Il paraît qu’on n’oublie jamais ses premières fois. Il est donc sûr que pour Juliette Armanet et ses fans, cet adage se vérifie. Le 17 mars dernier, elle frôlait pour la première fois de sa carrière, à tout juste deux albums studio, la scène de l’Accor Arena de Paris.
Dans une ambiance survoltée, dès les premières minutes, en tenue noire pailletée, Juliette rentre sur scène comme on rentre sur un ring de boxe, avec l’envie de mettre K.O son adversaire. Elle enchaîne ce qui sont déjà des succès Boom Boom Baby, L’épine, Qu’importe. Alternant moments au micro ou avec son piano, comme pour le premier moment intime du concert avec La carte postale, Juliette Armanet ne cesse de remercier chaleureusement son public d’être là ce soir à Bercy (tant pis pour le nouveau nom de la salle, Bercy reste Bercy), en montrant qu’elle a encore dû mal à croire qu’elle chante dans cette salle si mythique ce soir. Elle emporte son public, lui transmet émotions et plaisirs de vivre, chante son dernier tube Flamme avant de s’offrir un bain de foule en traversant la fosse (debout et pleine à craquer) sur J’te l’donne pour rejoindre une petite scène centrale et un piano tout blanc.
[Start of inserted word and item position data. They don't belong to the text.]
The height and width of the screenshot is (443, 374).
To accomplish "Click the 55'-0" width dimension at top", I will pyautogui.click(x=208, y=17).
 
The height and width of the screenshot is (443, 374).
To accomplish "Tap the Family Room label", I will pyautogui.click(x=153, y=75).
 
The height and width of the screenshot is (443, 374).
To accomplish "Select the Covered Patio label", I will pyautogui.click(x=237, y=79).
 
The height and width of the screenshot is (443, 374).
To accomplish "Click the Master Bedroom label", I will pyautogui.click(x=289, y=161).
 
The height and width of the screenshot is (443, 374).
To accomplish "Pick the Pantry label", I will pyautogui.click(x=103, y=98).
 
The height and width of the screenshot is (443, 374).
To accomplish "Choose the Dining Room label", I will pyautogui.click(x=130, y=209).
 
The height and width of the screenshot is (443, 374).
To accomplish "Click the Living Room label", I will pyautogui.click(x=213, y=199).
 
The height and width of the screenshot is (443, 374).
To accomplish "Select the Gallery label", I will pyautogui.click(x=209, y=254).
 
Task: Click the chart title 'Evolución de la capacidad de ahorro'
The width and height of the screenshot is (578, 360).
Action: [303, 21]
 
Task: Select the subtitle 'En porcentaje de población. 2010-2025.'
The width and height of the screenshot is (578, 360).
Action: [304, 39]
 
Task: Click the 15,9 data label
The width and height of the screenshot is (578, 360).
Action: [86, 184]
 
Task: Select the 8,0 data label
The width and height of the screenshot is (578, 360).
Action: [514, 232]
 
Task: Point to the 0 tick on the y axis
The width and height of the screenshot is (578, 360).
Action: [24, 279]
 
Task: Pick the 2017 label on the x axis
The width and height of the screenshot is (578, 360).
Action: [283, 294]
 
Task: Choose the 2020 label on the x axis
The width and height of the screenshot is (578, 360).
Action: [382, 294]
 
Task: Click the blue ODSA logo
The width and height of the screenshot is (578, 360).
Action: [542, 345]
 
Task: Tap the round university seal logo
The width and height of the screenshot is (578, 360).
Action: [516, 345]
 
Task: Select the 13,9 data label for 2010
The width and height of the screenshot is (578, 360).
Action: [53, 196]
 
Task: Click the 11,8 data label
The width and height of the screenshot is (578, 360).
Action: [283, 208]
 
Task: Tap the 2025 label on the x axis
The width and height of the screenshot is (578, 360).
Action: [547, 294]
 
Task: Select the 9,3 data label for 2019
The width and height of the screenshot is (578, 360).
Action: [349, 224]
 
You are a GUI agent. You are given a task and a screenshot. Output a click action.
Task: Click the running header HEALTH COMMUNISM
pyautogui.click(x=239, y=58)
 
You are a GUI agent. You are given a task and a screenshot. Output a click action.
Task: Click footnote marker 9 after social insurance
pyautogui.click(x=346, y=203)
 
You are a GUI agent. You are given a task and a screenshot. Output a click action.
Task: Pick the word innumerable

Durant ce petit bain de foule, on pourra lui reprocher les bisous sur la bouche volés à certains fans qu’elle aura enlacés auparavant. À une époque où le « Me too » bat son plein, avec du féminisme limite extrémiste, peut-être que si elle avait été un homme, elle n’aurait pas agi ainsi. Cela est le seul bémol de la soirée et très vite sa voix délicate et somptueuse ravit à nouveau son public. Elle s’accompagne seule au piano pour son divin Imaginer l’amour, la « chanson chaude » de la soirée dira-t-elle après s’être désaltérée dans le verre de bière d’un fan. Michel et Vertigo suivent, la scène principale est rejointe dans un bain de foule plus rapide et Juliette nous offre l’une de ses plus belles chansons avec L’amour en solitaire, du premier album.
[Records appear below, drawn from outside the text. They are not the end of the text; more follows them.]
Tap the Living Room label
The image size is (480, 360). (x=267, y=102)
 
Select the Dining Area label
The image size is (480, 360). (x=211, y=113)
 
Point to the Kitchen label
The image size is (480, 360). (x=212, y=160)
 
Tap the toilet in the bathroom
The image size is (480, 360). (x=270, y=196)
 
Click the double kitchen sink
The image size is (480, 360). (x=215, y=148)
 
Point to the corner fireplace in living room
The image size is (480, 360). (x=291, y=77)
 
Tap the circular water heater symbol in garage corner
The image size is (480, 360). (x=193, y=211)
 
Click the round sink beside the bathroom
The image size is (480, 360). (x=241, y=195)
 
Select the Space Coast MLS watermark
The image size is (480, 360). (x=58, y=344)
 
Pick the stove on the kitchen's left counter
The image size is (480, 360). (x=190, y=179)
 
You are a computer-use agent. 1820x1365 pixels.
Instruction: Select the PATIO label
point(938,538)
Une sortie de scène pour se changer, Juliette revient avec son manteau brillant de mille feux pour un Dernier jour du disco stratosphérique où le public est à nouveau debout. Elle s’amuse avec lui en lui faisant reprendre le dernier refrain puis enchaîne encore et toujours d’autres succès avec A la folie, Brûler le feu et Tu me play. Si les rollers n’étaient pas là sur la dernière chanson, le feu a bien brulé avec beaucoup de fumée sur la chanson précédente. Dans une ambiance électrique, dont on a du mal à redescendre, elle quitte la scène.
Le feu ayant donc trop brulé, au moment où Juliette revient à son public pour les deux dernières chansons « d’un premier Bercy inoubliable », l’alarme incendie retentit. Dubitatifs, le public et elle se demandent ce qui se passe. On lui demande de sortir de scène. Le public est invité à quitter la salle. Peu à peu la salle se vide donc avec une impression de soirée plus qu’inachevée. Alors que certains ont déjà regagné la sortie, le public est averti que le problème est résolu et que le concert peut reprendre. Pour ceux qui n’avaient pas encore quitté la salle, Juliette avait fredonné avec eux Le dernier jour du disco en s’offrant un slam avec les premiers rangs. C’est donc avec bonheur (« que le public soit revenu ») qu’elle s’installe au piano pour Sauver ma vie et un délicat Le rouge aux joues qu’elle reprendra, s’étant trompée, subjuguée par l’émotion d’avoir fini son premier Bercy.
Le concert est fini pour de bon, le public sort de la salle avec des étoiles plein les yeux, des papillons dans le ventre. Il en est sûrement de même pour Juliette Armanet qui a prouvé, s’il fallait encore qu’elle le fasse, qu’avec ,à peine deux albums studio, elle fait déjà partie des grands auteurs-compositeurs-interprètes français qui savent soulever les foules autant par leur voix que leur piano. Il est aussi certain que ce premier Bercy n’est sûrement pas le dernier.